In the first example of the regulation of HLA-E expression by microRNA (miRNA) editing, Mandelboim and colleagues report that infection with human cytomegalovirus (HCMV) induces a host RNA editing response that results in the downregulation of HLA-E expression and hence the increased natural killer (NK) cell-mediated killing of infected cells.

Credit: NPG

Adenosine deaminase acting on RNA (ADAR; also known as DRADA) enzymes catalyse RNA editing, which can change the specificity of miRNAs. There are two ADAR1 isoforms: ADAR1-p150 is known to be induced by interferons during viral infection, whereas the expression of ADAR1-p110 was previously thought to be constitutive. However, following infection of human foreskin fibroblasts (HFFs) with various HCMV strains (but not with other herpesviruses), ADAR1-p110 expression, but not that of ADAR1-p150, was markedly increased. Reporter gene expression from one of the three ADAR1 promoters that control ADAR1-p110 expression was strongly induced as early as 6 hours after HCMV infection.

An increase in the level of miR-376a(e) — the edited form of miR-376a — was detected in HFFs following HCMV infection. Knockdown of ADAR1 inhibited this HCMV-dependent increase in miR-376a editing, and overexpression of ADAR1-p110 resulted in increased levels of miR-376a(e). These results show that ADAR1-p110 is induced specifically during HCMV infection, leading to miR-376a editing.

The 3′ untranslated region (3′ UTR) of the gene encoding HLA-E was predicted to have two binding sites for miR-376a(e), but no binding sites for miR-376a. Overexpression of miR-376a(e), but not of miR-376a, in an HLA-E-expressing B cell line resulted in decreased HLA-E expression. In a reporter assay, mutation of either of the miR-376a(e)-binding sites in the 3′ UTR of the gene encoding HLA-E abolished miR-376a(e)-mediated repression of the reporter. So, miR-376a(e) directly binds this 3′ UTR, which inhibits the expression of HLA-E.

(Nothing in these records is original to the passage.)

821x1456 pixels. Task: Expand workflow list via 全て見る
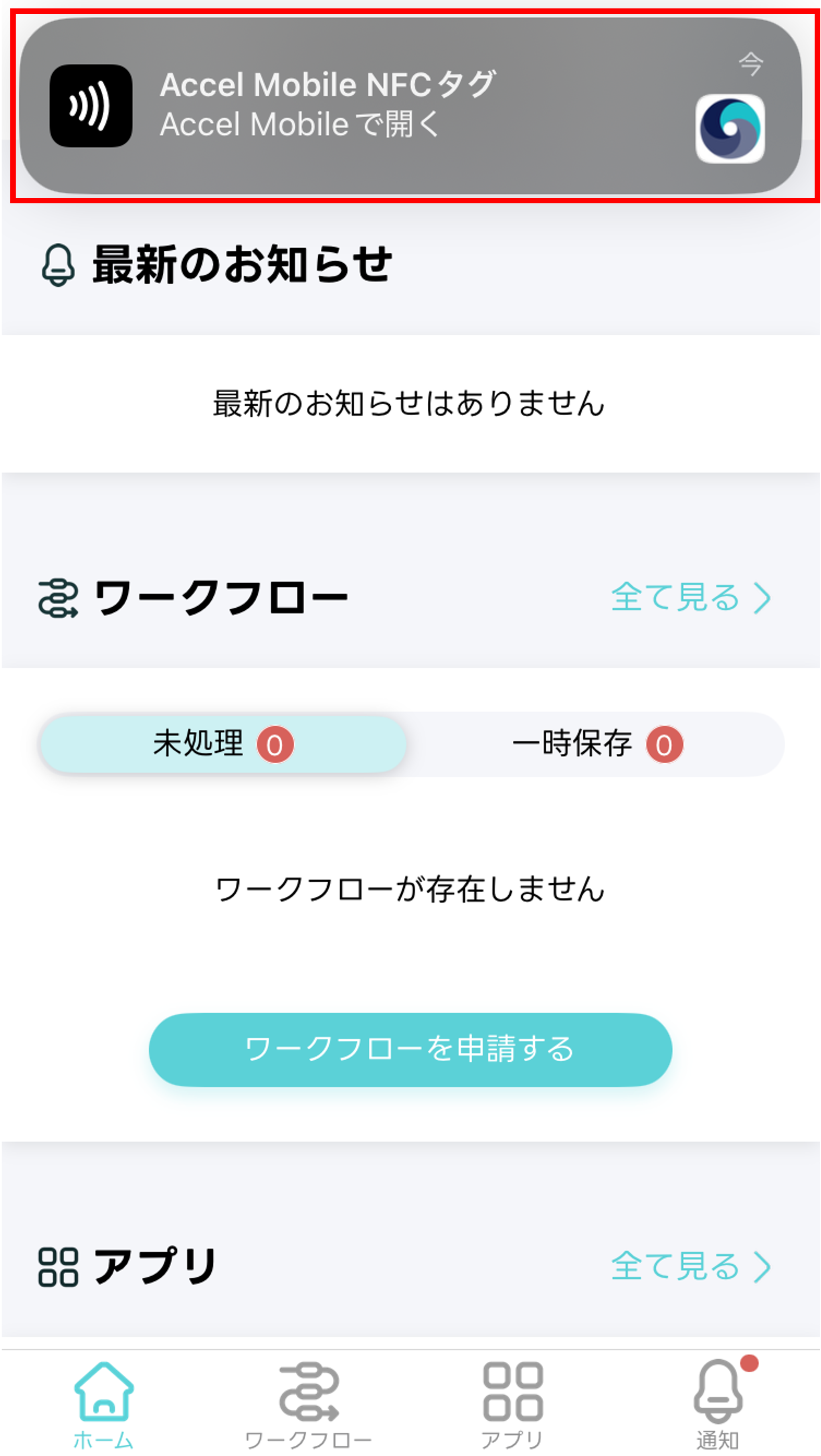(676, 597)
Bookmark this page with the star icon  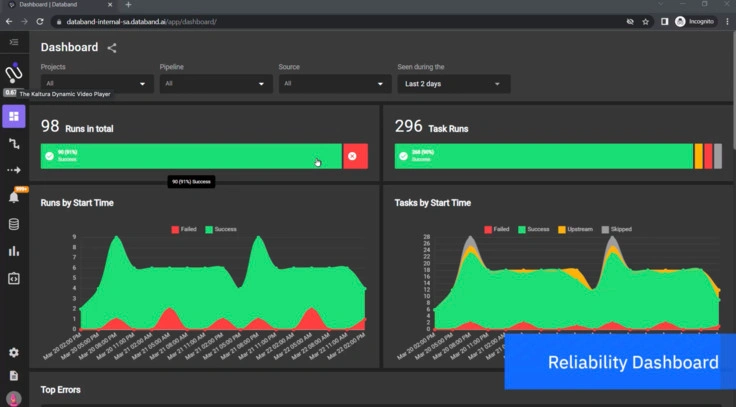click(x=646, y=21)
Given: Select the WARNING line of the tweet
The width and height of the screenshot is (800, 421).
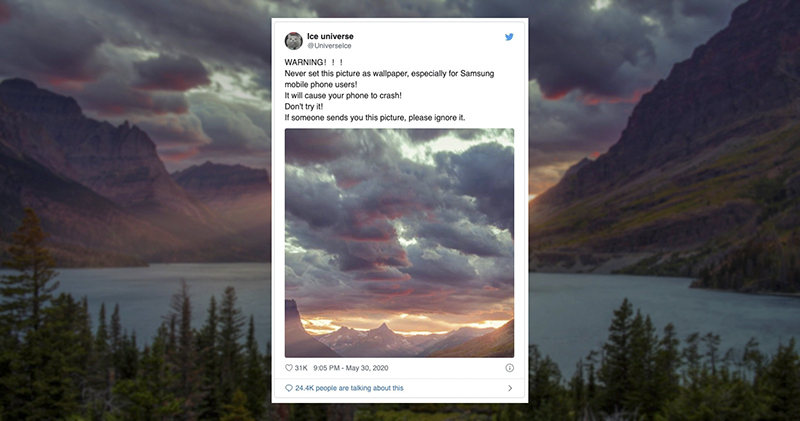Looking at the screenshot, I should point(314,62).

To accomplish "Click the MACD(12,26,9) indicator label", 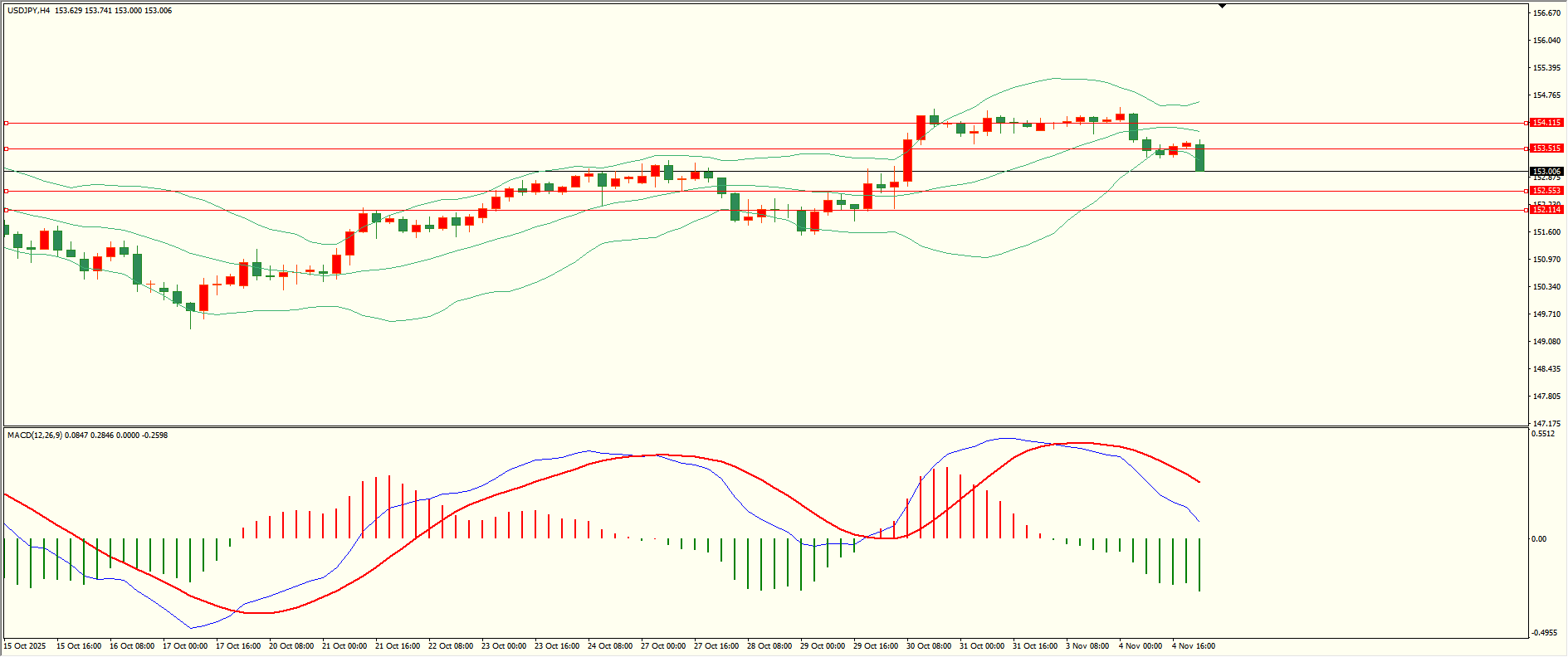I will [x=34, y=435].
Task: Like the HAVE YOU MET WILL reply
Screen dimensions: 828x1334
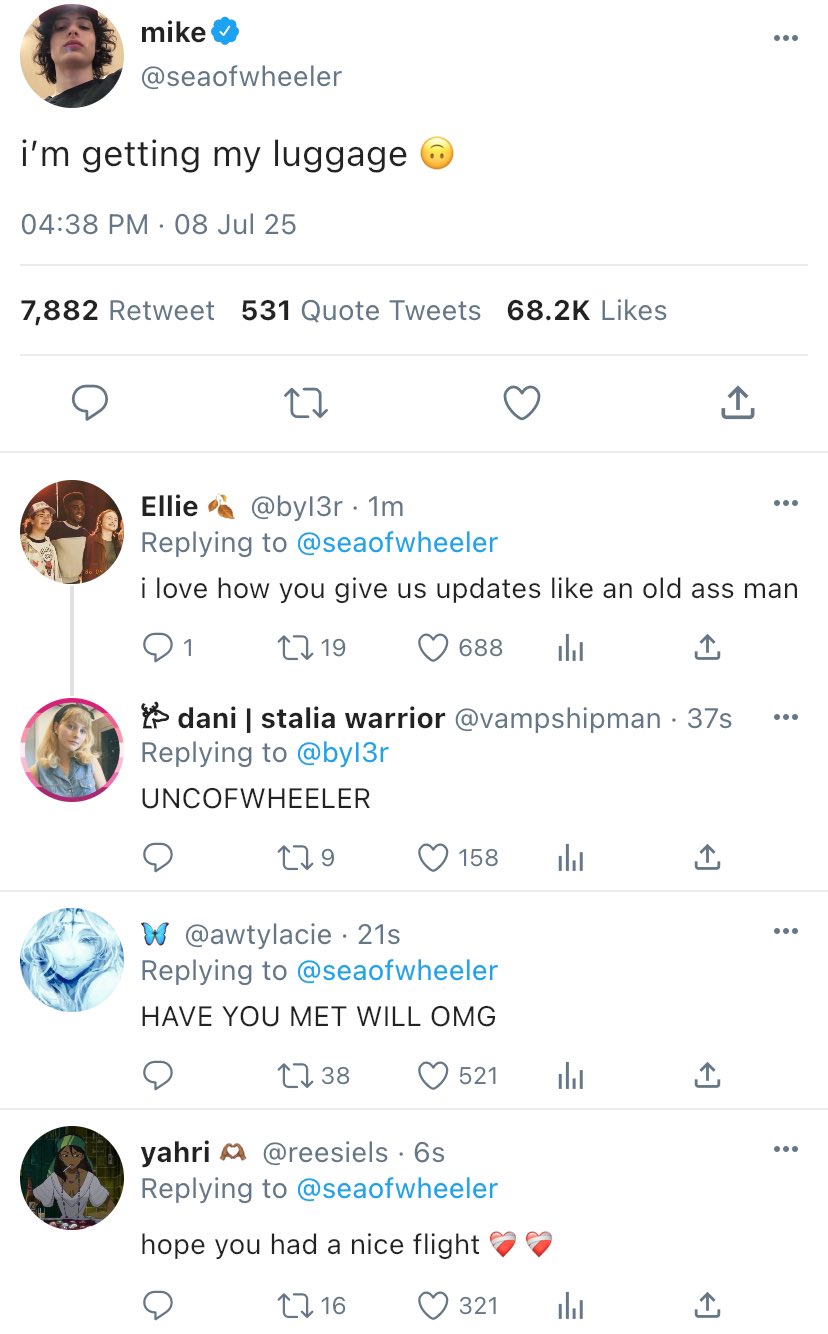Action: (x=433, y=1076)
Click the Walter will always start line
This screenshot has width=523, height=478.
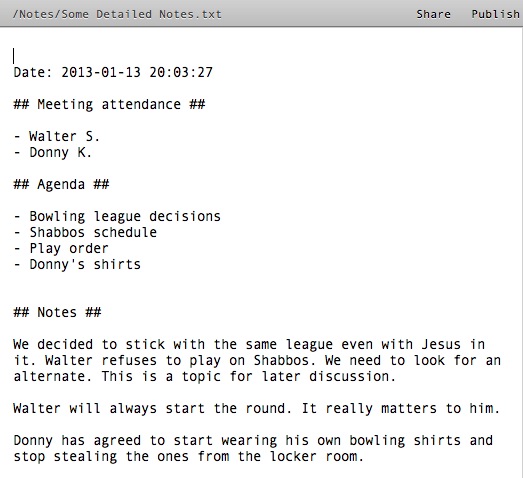tap(256, 409)
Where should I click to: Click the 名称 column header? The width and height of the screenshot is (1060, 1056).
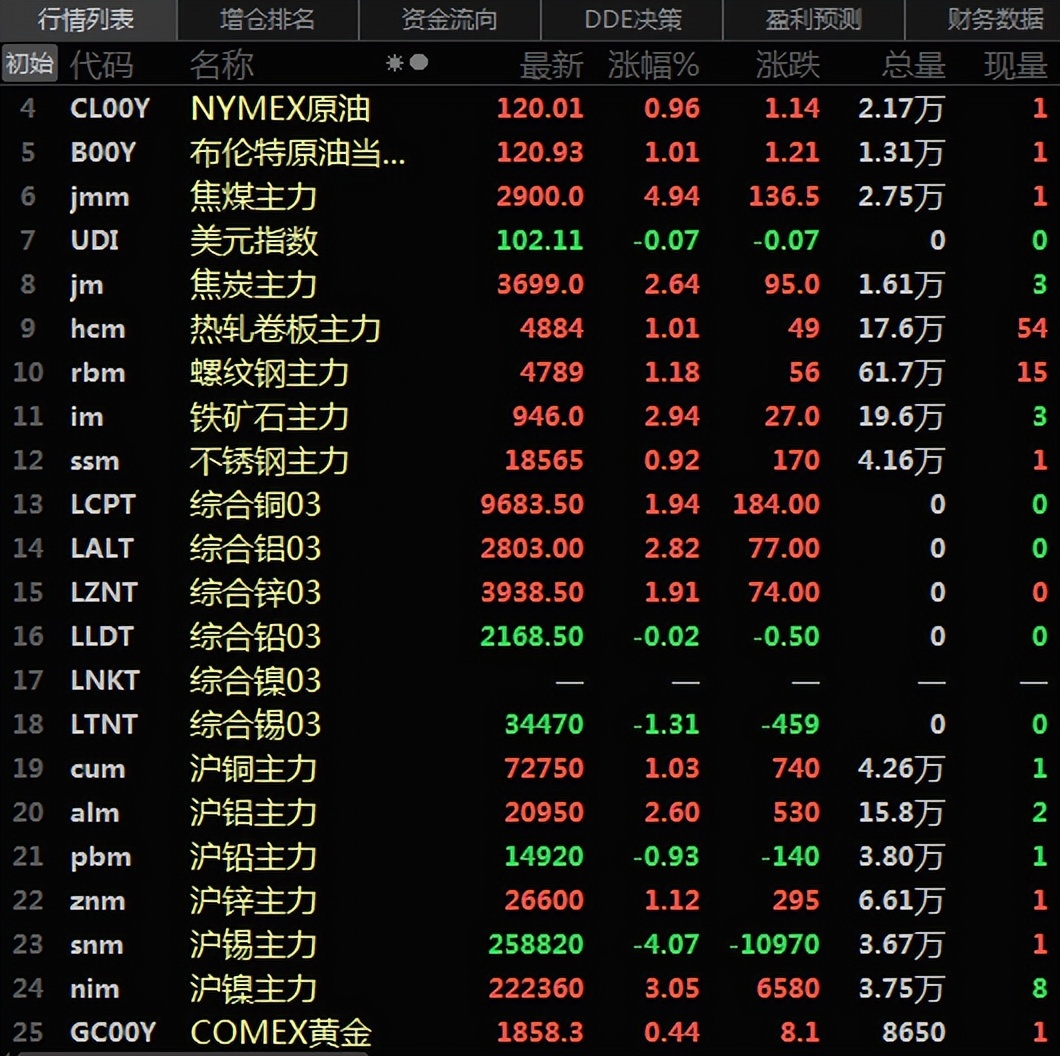click(222, 63)
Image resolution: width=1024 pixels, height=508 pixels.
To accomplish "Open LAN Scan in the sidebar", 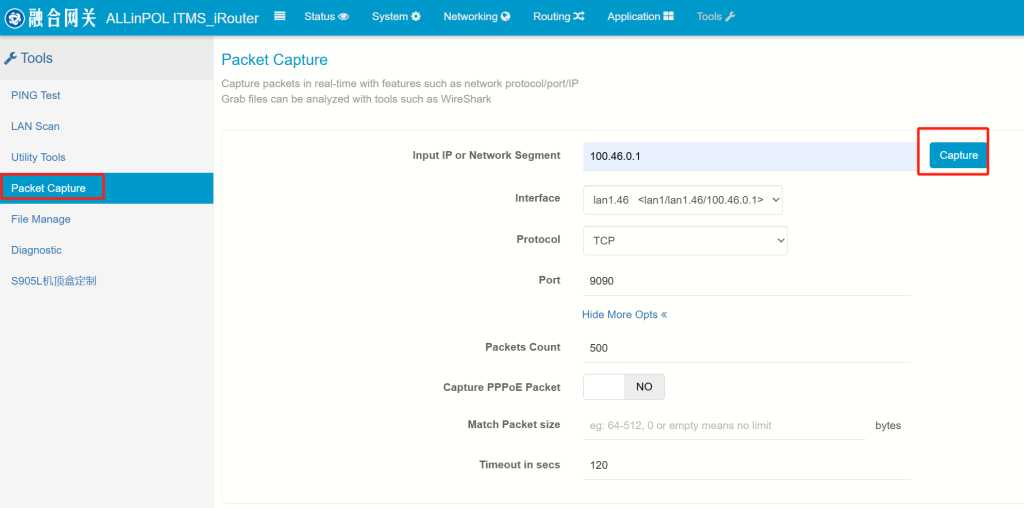I will 35,126.
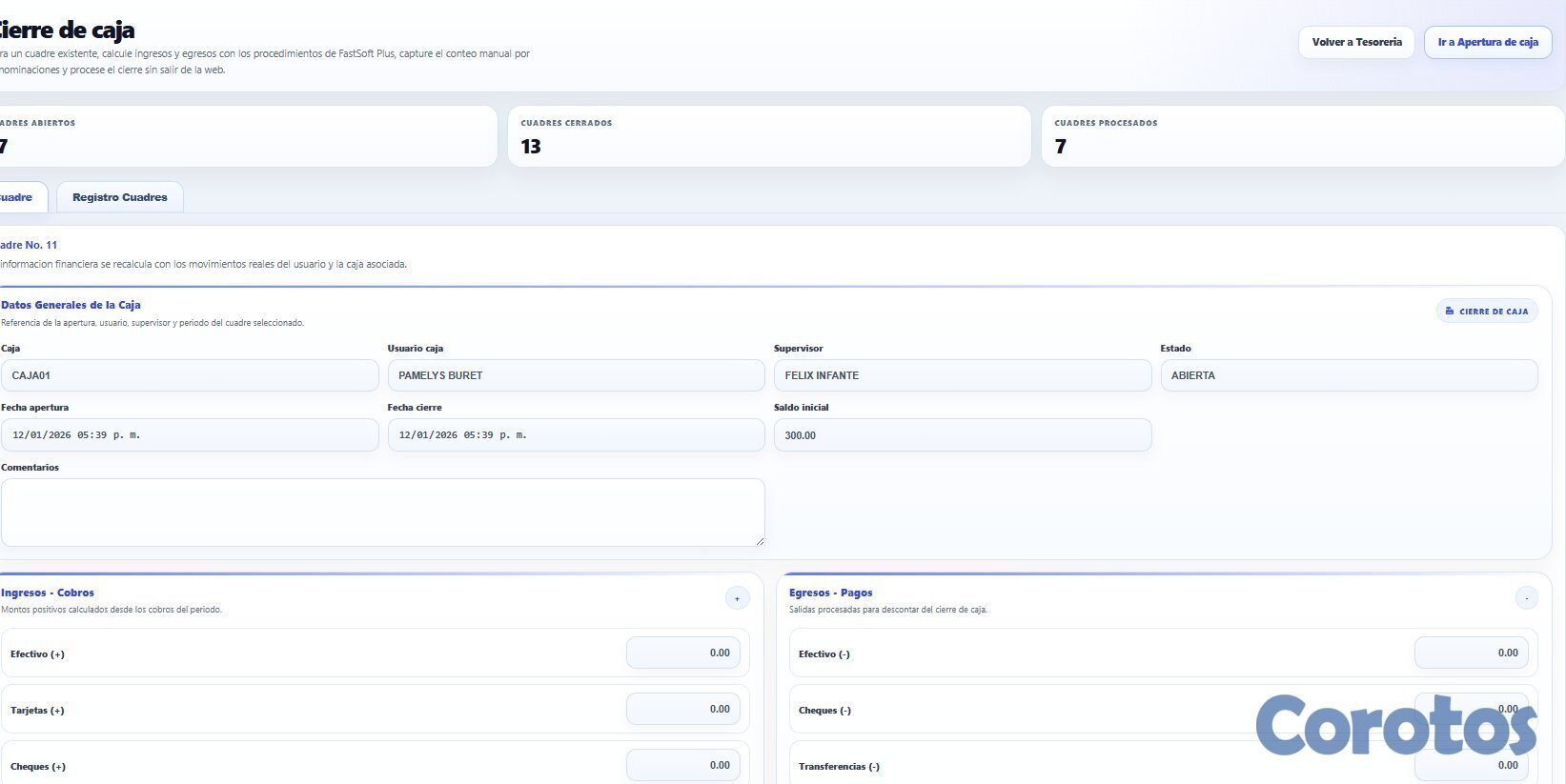1566x784 pixels.
Task: Click Volver a Tesoreria button
Action: point(1356,42)
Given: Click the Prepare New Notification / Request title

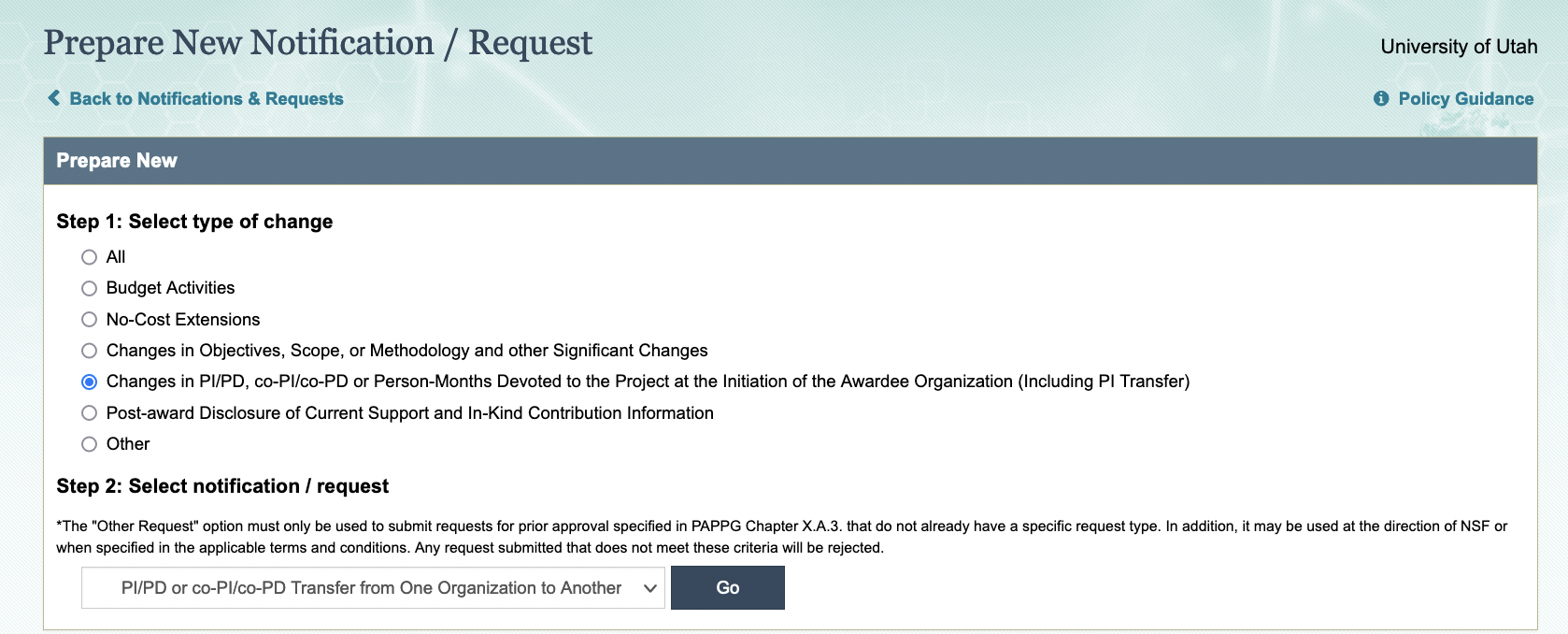Looking at the screenshot, I should coord(318,43).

HCMV infection ... results in miR-376a editing and, in turn, decreased HLA-E expression

In HFFs transduced with an anti-miR-376a(e) sponge construct (which sequesters miR-376a(e)), HCMV infection resulted in increased HLA-E expression compared with control cells. The dependence of decreased HLA-E expression on ADAR1-p110 induction by HCMV in these cells was shown in knockdown experiments. In conclusion, HCMV infection induces ADAR1-p110 expression, which results in miR-376a editing and, in turn, decreased HLA-E expression.

To demonstrate the functional effect of this pathway, HFFs infected with HCMV were subject to killing by NK cells. Expression of the anti-miR-376a(e) sponge construct resulted in increased HLA-E expression and the inhibition of NK cell-mediated killing, whereas when HFFs were transduced with miR-376a(e) — leading to decreased HLA-E expression — killing of HCMV-infected cells was increased. This was presumably as a result of decreased inhibitory signalling through the HLA-E receptor CD94–NKG2A on NK cells.

It is unclear how this immune-stimulatory effect of HCMV fits with the well-known immune evasion properties of the virus. The authors suggest that HCMV may depend on RNA editing for successful gene expression and that the host has turned this dependence to its advantage. It is also possible that HCMV has evolved compensatory mechanisms to balance the ADAR1-p110-dependent antiviral response.